L’obiettivo è far luce sulle motivazioni del sequestro dell’8 aprile
Gli inquirenti cercano il movente del sequestro-lampo avvenuto l’8 aprile scorso a San Giorgio a Cremano, che ha visto vittima un ragazzo di 15 anni, figlio di un imprenditore. Il giovane è stato tenuto in ostaggio per quasi dieci ore, prima di essere liberato. Le indagini, coordinate dal pubblico ministero Henry John Woodcock e condotte dalla polizia, hanno portato nei giorni scorsi a una perquisizione nei confronti del padre del ragazzo.
L’uomo è attivo in più settori economici insieme ad altri membri della famiglia. Tra le imprese riconducibili al suo nucleo figura anche un autolavaggio dove, per un breve periodo, aveva lavorato Antonio Amaral Pacheco de Oliveira, 24enne italo-brasiliano nato in Germania, che poche ore dopo la liberazione dell’ostaggio è stato arrestato.
Amaral unico indagato, ma si cercano eventuali complici e mandanti
Secondo quanto ricostruito dagli inquirenti, Amaral è al momento l’unico soggetto formalmente coinvolto nell’inchiesta. È lui, ripreso anche da una telecamera di sorveglianza, ad aver trascinato con forza il minorenne all’interno di un furgone bianco, poi risultato rubato nel settembre 2024 a Cava de’ Tirreni.
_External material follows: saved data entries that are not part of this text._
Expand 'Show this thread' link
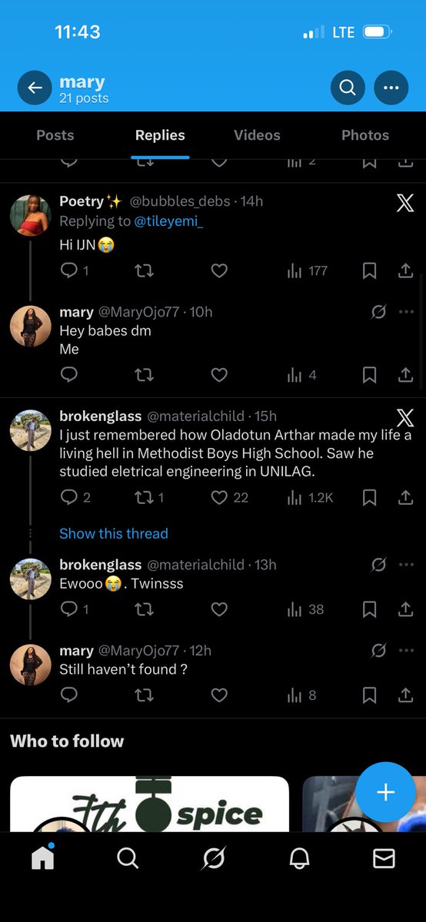 tap(114, 533)
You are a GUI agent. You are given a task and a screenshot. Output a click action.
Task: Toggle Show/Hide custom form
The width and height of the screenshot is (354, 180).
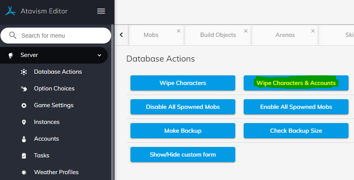pos(182,154)
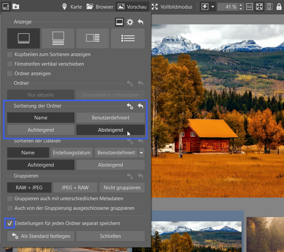The width and height of the screenshot is (284, 252).
Task: Click the Als Standard festlegen button
Action: point(41,236)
In uso ad Amaral risultava anche l’appartamento in ristrutturazione adibito a nascondiglio per l’ostaggio. Gli investigatori, racconta Dario Del Porto su «Repubblica», sono certi che non abbia agito da solo. Si lavora infatti per identificare almeno due complici e, soprattutto, per risalire ad eventuali mandanti. Le indagini sono affidate al commissariato locale e alla squadra mobile diretta da Giovanni Leuci.
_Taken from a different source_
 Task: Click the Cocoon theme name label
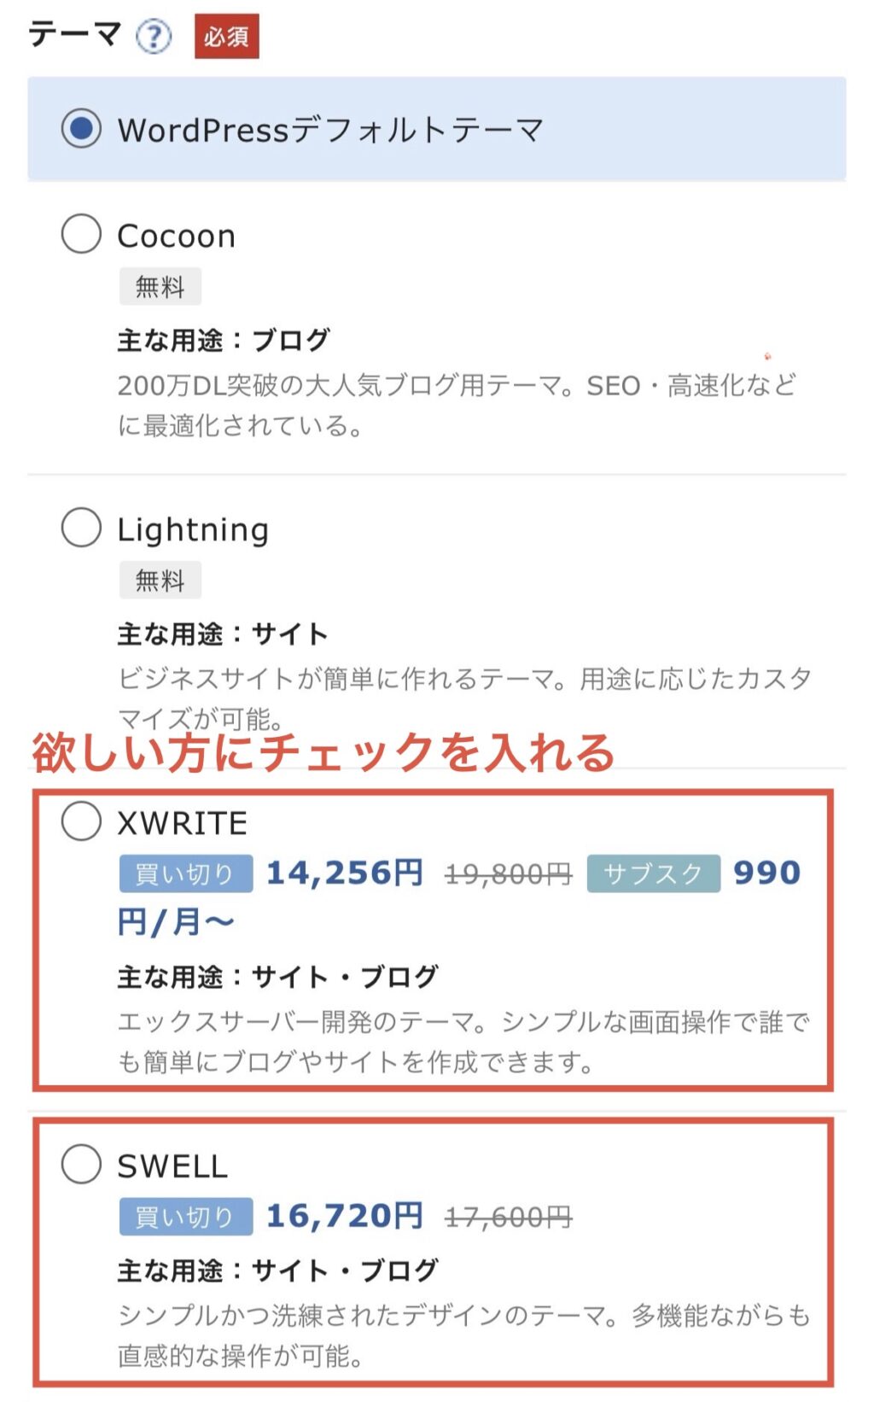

Le intercettazioni e il tentativo di riscatto
La pista seguita dagli inquirenti si è sviluppata sin dalle prime ore successive alla denuncia del rapimento, avanzata dai familiari del ragazzo. La richiesta di riscatto – un milione e mezzo di euro . ha dato il via a una serie di intercettazioni che hanno condotto all’arresto di Amaral.
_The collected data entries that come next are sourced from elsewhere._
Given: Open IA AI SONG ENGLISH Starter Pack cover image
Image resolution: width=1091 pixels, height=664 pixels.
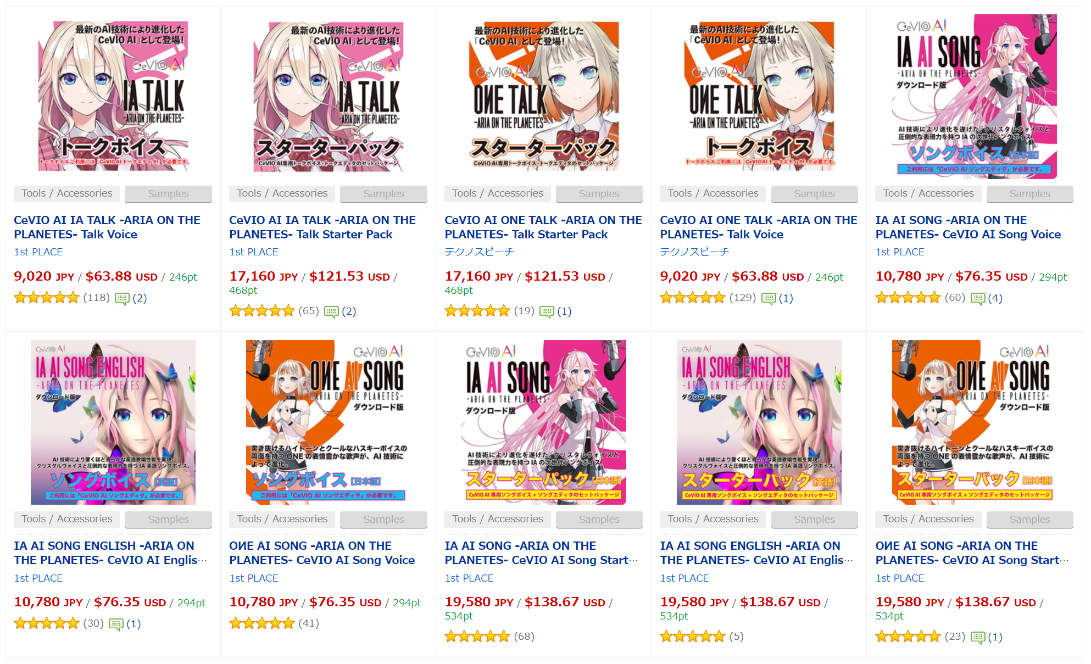Looking at the screenshot, I should pos(759,422).
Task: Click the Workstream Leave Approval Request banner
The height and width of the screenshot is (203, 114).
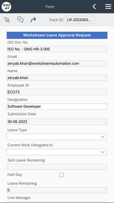Action: point(57,35)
Durante il fermo, l’indagato ha ammesso di aver preso parte al sequestro, indicando anche il punto in cui aveva abbandonato la maschera indossata durante l’azione criminale, nei pressi dell’uscita di Arco Felice. Successivamente, però, ha scelto di non collaborare, avvalendosi del diritto di non rispondere davanti al giudice per le indagini preliminari.
Il padre: «Forse per gelosia»
Nessuna spiegazione concreta è emersa, finora, da parte della famiglia della vittima. Il padre, interrogato a caldo, ha escluso ipotesi legate a rapporti economici sospetti. «Forse per gelosia. Ho fatto sempre attività in vista, curato eventi. Mio figlio ha una minicar. Avranno creduto che fossimo chissà quanto ricchi» ha affermato il papà.
Resta quindi il nodo centrale delle indagini: trovare la vera ragione dietro un’azione definita dagli inquirenti premeditata e organizzata nei minimi dettagli. La recente perquisizione, disposta dalla Procura, mira a far emergere nuovi elementi utili per decifrare le dinamiche e le responsabilità di un sequestro che ha scosso la comunità locale.